帰宅ラッシュの時間帯で、そこそこ混んでいる。あとからどんどん乗ってくる人に押されて、背の低い私は簡単に押しつぶされそうだ。
「淡島、大丈夫?」
小声で有門くんが聞いてくれた。答えようと顔を上げると、思いのほか近くて慌ててうつむく。

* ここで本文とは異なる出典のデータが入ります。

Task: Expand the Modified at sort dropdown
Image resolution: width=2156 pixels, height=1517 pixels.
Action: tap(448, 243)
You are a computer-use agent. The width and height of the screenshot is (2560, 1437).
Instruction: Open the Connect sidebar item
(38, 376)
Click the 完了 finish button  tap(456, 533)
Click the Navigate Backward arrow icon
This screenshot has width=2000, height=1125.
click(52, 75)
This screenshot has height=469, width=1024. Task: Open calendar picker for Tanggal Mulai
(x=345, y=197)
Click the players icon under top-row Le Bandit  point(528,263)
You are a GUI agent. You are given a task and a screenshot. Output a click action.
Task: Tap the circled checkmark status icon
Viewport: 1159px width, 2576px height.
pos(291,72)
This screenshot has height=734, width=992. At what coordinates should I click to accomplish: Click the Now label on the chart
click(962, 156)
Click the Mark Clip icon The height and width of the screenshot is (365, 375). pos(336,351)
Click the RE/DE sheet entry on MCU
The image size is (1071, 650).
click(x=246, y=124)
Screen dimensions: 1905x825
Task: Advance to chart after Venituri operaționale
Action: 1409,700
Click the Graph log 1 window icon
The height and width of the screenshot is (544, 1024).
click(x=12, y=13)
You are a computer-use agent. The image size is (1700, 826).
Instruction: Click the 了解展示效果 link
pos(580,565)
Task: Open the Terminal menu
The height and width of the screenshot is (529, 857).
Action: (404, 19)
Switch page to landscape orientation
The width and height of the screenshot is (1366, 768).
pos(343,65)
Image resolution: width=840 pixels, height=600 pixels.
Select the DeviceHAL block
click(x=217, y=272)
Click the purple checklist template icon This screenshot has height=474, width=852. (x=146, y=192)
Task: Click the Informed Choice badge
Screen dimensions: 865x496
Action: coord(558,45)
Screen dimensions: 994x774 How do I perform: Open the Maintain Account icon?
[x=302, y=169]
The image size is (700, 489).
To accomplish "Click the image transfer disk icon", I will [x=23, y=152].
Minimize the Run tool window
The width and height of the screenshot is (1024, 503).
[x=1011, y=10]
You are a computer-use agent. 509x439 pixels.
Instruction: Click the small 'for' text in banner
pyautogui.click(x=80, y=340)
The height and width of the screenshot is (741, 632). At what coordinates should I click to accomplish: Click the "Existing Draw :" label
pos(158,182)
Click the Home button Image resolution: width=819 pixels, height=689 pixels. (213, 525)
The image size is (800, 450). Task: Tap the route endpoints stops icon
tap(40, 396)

それが頷いたように見えたのか、有門くんはその後特に何も聞いてこなかった。
前に抱えているリュックが無かったら、ほぼ密着してしまうくらい近い。
きまずい……し、結構恥ずかしい。
それになんだか、視線を感じる。頭に。
「あの……頭になんかついてる?」
「……あー……ごめん、じろじろ見て」
「……」
答えになっていないのでじっと待ってみると、観念したように息をついて、有門くんは白状した。
「いや……ピンの数すごいなって」
「なんだ、ピンかあ」
ゴミでもついてたらどうしようと思ってたけど、拍子抜けだ。
「これ何本使ってんの?」
有門くんの質問に、今朝のことを思い返しながら指を折ってみる。けど、途中でめんどくさくなってあきらめた。
「……たくさん」
頭上から、ちょっと噴き出すような声がする。
「自分の頭なのに覚えてないんだ」
「日によってもまとまり具合が違うし……」
「ふーん」
会話が途切れる。
そもそも電車内だし、その後は黙って揺られていた。
落とした視線の先、リュックの縫い目を意味なく眺めていたら、やがて私の降りる駅が近づいてくる。
「私、次降りる」
「え、マジ? 俺も次」
「へ」
まさかの最寄りが一緒だった。わりとベッドタウン的な駅だからそれなりに降りる人も多いけれど、なかなかにミラクルだと思う。
二人して変な顔をしながら電車を降りる。
ホームから降りるエスカレーターに乗ると、有門くんが口を開いた。
「淡島って中学どこだったの?」
「あ、私高校からこの辺に越してきたから、中学はこの辺じゃないよ」
「なるほど」
さすがに駅を出てからは、反対方向だった。
どちらともなくお礼を言いあって、別れる。
「じゃあ、今日はありがとう、有門くん」
「こちらこそ。帰り、気をつけてな」
そう言って、有門くんは背を向けて帰っていった。
少しだけその背を見送って、私も家の方向へと歩き出す。なんだか今日は濃い一日だった。